For Miles Dagnall, business development manager at Manchester-based Edison Media, however, the bigger question is whether brands should have been trying to reach under-16s directly in the first place.
“The biggest change here is not whether brands can still reach under-16s on social media,” he said.
“A better question is whether many brands should have been trying to reach them directly in the first place.
“There have already been clear rules on marketing to children on social media for years, so I do not think this will cause the sudden disruption some people expect.”
The rise of family marketing
Dagnall believes the ban could encourage brands to think beyond the individual child and focus more on wider household decision-making.
“We work with a lot of colleges, where the audience often includes 15-year-olds making decisions about open events, courses and what they do after school,” he said. “On paper, that looks like a youth audience. In reality, it is a family decision.
“Parents, carers, schools, friendship groups, local reputation, transport, cost, confidence and future career prospects all play a part.”
If social media becomes a less direct route to younger audiences, he believes brands will need to strengthen other channels.
“For education brands, this means parent and guardian messaging becomes more important. Search becomes more important. CRM becomes more important. School partnerships, local media, open-event journeys and first-party data become more important.
“The job is not just to get a teenager to click.
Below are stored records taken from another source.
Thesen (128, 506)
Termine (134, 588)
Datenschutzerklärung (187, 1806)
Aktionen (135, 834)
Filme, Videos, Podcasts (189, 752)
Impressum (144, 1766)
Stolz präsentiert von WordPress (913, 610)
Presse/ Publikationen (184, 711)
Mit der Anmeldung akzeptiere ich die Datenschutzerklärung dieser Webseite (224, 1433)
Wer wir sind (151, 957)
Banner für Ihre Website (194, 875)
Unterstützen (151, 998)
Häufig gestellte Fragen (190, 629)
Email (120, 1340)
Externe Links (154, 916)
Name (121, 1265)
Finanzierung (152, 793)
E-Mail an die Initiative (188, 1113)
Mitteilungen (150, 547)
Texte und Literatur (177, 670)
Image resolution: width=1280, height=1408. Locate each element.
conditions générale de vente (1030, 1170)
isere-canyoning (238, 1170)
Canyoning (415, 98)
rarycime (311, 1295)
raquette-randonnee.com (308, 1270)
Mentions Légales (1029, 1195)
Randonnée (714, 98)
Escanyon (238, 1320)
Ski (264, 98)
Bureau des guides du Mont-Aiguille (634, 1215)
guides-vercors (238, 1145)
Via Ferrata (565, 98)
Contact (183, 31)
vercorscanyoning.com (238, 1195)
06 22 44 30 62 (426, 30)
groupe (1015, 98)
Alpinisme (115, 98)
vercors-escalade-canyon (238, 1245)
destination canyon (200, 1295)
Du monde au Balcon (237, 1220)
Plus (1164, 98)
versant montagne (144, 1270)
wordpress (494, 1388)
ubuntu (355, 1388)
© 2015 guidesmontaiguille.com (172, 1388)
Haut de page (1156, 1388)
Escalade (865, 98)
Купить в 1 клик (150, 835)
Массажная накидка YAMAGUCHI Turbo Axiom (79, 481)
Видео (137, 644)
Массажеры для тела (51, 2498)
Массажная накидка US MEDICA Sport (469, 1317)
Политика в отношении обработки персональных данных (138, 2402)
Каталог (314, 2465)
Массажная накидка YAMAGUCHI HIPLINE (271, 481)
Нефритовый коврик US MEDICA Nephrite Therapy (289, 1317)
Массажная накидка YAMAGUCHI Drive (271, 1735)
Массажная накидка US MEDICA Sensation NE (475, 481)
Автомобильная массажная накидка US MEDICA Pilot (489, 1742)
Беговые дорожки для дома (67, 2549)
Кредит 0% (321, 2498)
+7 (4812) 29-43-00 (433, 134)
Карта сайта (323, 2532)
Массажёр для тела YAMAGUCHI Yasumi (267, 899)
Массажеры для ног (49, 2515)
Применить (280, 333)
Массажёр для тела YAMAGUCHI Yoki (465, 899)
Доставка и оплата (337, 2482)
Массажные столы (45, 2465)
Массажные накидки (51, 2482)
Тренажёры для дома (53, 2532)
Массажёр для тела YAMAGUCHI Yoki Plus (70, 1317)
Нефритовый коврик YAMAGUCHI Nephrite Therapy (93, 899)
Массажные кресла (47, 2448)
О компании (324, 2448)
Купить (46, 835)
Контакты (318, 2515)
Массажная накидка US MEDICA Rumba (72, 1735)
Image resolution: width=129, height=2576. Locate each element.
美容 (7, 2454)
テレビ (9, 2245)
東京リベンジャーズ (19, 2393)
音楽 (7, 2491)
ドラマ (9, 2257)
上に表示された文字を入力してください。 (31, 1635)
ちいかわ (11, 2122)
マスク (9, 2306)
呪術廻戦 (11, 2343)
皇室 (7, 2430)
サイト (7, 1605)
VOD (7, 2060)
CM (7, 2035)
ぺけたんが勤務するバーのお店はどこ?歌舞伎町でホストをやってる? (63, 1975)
It is to help a household make a confident decision.”
Why first-party data matters more than ever
The announcement also comes as brands increasingly prioritise first-party data, CRM and owned audiences as privacy regulations tighten and third-party cookies disappear.
O’Connor believes the obvious response for many brands will be to invest more heavily in communities, direct relationships and experiential activity.
“The question on first-party data is interesting as yes, that would be the obvious move. Build a community and drive this community to more IRL or experiential events,” he said. “However, the challenge there is the strict rules on targeting under-16s.”
He added that marketers still face a fundamental question.
“The question remains where do these brands engage and build these communities when the social media platforms targeting this audience are no longer available to build these communities on.”
Has the horse already bolted?
Others question whether policymakers can realistically put the genie back in the bottle. Mirage Islam, senior lecturer in digital marketing at the University of Salford, said social media has already fundamentally changed the relationship between brands and younger consumers.
“Additionally, new commercial ecosystems have been created due to social media who rely heavily on impressing young audiences – this is going to have an impact on the marketing and advertising industry,” he said.
“I’m not sure the policymakers have the technology and commercial know how to enforce this decision. For all intents and purposes, the horse has already bolted.”
Islam also warned that technology companies have often moved faster than regulators.
“Technology companies, who designed these platforms to be addictive, are streets ahead of the policymakers,” he said. “So policing this decision, especially when the technology companies wield so much power, is going to be ever harder.”
With further details of the government’s plans expected next month, marketers, agencies and platforms now face a period of uncertainty as they assess what one of the biggest changes to the UK’s digital landscape could mean for audience engagement, creator marketing and youth-focused campaigns.